Quizás fuera en ese momento y no después cuando comprendiera realmente en qué mundo vivía y qué lugar ocupaba en él: un mundo terrible y maravilloso en el que él parecía tener reservado un lugar de privilegio solo accesible a unos cuantos elegidos que formaban parte de la hermandad del amor o del deseo o del presente inmóvil.


Grave error”. “Grave error”, repetía el tipejo con su voz ronca y su boca y mejilla mojadas.



III


A veces observaba al tipo a hurtadillas, como si quisiera apresar con mis ojos, las verdades de su historia, su dulzura y su amargor. Cuando mi mirada se cruzaba con la suya, mi respiración se paraba: en la profundidad de sus ojos solo podía distinguir dolor y miseria; miseria y dolor rotundos. Una noche dijo que avanzaban entre la multitud que se reunía en primavera en esta miserable y maravillosa ciudad, que la multitud se la llevó de su lado y que él veía cómo se la llevaba y la alejaba sin que él pudiera hacer nada. Veía cómo ella lo buscaba con los ojos y cómo a él se le llenaba la garganta de arena y cómo la respiración se le cortaba y parecía morir sin remedio, sin ella.

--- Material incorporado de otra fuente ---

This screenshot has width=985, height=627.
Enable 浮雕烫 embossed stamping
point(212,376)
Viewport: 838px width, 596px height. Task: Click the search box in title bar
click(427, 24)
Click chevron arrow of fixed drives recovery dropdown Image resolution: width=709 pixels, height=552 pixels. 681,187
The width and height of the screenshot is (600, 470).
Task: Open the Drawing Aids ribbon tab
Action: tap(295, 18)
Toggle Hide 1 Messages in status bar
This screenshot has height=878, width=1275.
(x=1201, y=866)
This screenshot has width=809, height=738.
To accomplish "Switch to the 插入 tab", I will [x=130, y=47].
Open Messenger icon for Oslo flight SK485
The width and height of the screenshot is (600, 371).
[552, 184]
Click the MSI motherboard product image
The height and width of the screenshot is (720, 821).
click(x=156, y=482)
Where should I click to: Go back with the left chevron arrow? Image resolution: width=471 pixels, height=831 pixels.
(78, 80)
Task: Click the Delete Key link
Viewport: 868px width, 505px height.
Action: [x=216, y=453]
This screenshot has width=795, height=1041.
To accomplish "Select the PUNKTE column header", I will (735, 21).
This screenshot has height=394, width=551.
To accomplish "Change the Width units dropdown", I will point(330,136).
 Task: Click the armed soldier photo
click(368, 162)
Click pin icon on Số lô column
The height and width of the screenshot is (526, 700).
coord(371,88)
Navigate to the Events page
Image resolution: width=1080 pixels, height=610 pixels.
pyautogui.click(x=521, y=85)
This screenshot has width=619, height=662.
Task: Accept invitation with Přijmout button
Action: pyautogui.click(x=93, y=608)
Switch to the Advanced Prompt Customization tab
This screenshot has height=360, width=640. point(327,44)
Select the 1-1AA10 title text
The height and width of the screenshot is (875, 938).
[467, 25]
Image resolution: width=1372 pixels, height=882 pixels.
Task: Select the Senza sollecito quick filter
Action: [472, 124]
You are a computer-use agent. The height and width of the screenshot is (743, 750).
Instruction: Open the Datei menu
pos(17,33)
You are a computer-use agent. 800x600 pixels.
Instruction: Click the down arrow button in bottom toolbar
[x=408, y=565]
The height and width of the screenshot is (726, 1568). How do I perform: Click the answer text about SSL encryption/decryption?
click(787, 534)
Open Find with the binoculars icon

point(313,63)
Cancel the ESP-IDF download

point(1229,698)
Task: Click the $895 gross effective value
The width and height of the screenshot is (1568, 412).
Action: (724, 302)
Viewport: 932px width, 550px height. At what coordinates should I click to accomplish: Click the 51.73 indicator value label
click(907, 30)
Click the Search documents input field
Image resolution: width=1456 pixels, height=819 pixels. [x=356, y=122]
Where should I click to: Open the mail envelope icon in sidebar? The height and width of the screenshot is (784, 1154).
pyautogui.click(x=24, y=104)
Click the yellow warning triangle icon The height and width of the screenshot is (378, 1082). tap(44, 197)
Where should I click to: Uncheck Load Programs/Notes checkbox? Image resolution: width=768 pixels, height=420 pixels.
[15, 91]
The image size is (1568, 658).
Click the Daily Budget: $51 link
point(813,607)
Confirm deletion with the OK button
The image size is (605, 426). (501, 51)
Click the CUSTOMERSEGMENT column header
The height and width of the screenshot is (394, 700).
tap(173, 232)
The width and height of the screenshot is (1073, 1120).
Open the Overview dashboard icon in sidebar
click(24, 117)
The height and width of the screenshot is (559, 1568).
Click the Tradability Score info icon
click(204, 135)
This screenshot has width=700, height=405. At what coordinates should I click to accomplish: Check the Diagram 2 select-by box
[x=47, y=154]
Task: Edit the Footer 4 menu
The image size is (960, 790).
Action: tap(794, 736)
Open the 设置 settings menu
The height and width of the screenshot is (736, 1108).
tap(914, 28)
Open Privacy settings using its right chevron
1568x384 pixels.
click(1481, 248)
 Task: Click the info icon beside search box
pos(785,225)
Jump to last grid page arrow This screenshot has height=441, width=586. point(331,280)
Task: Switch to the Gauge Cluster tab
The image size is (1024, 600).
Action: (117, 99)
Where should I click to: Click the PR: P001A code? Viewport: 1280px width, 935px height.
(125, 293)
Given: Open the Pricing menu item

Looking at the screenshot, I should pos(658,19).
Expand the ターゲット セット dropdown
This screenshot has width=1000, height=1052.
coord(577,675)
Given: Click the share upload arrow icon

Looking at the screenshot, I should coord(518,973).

A veces también llegaba a comprender que cada cual merece la mierda de vida que se construye día a día y a conciencia, resignándose a su desgracia y a una muerte esperada como salvación. En cambio ese miserable tipejo nunca había renunciado ni a su vida ni a su amor ni a su apuesta por besar cada centimetro de la piel de esa mujer que no quería mirar el futuro, que veía en él a un animal salvaje que no la asustaba, porque lo sabía inofesivo, porque veía en él a un animal dispuesto a morir o a dejarse matar y porque recordaba cada gesto y cada palabra que había salido de sus manos y de su boca. Solo un alma ancha puede tener espacio para el amor. Ese tipejo conocía la única lengua en la que están escritos todas los relatos auténticos, la lengua de la infelicidad.



IV


Ahora el tipo no sale de la tasca en la que ella se despidió de él por última vez, diciéndole adiós con la mano y con los dedos blancos, con los labios rojos, con los ojos claros. La temperatura allí -decía- era más benigna que en el exterior. Era obligatorio seguir viviendo la vida sin ella, pero el tipejo -decía- solo servía ya para recordar de su pasado los trazos marcados en su pecho por los pezones de Marisa. Recordaba cada uno de estos trazos con un ácido escozor, cada dibujo en su piel, cada cicatriz invisible. Ahora vive recluído entre barrotes y ventanas estilo modernista, en medio de un cielo borrascoso de verdades contrapuestas, de certidumbres contradictorias, con el corazón vaciado y hueco como un hogar deshabitado, como una oscura y solitaria caverna en el centro geométrico y caliente de su covacha.